Along male lineage, the House of Bourbon-Parma descends from the French Capetian dynasty and spans across some of Europe’s ruling families that have comprised Kings of France and Spain, Emperors of Austria, and the Dukes of Parma. Since the announcement of the sale from the family collection, Sotheby’s has held previews of the pieces in Milan, Munich, Cologne, Dubai, and Hong Kong. Following the showing here, it continues on to London, Singapore, and Taipei before concluding in Geneva for the auction.

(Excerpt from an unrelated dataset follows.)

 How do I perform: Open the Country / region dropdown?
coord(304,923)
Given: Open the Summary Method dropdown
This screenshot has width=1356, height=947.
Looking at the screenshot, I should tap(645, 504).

Highlights of the collection include a diamond tiara (Hübner, circa 1912 estimated at $350,000-550,000); and a deep blue Ceylonese sapphire brooch encircled by diamonds (circa 1900 estimated at $150,000 – 250,000), a wedding gift to the Archduchess Maria Anna of Austria from her mother. But it will be the pieces that include stones once owned by Marie-Antoinette herself that will, without a doubt, generate the most interest such as: the pearl and diamond pendant (estimated at $1-2M); and the six-strand pearl and diamond necklace (estimated at $5,000-$8,000) reset with the unaltered clasp, which was formerly from one of the queen’s pearl bracelets. There are other pieces in the collection composed of stones of multiple royal provenances, appropriated into their current settings. The diamond parure (estimated at $300,000-$500,000), for instance, holds 95 diamonds, five of which are solitaires that belonged to Marie-Antoinette, some that once adorned the sword of the Duke of Berry, and one pear-shaped stone from the collection of the Archduchess Isabella of Austria, Princess of Croy (1856-1931).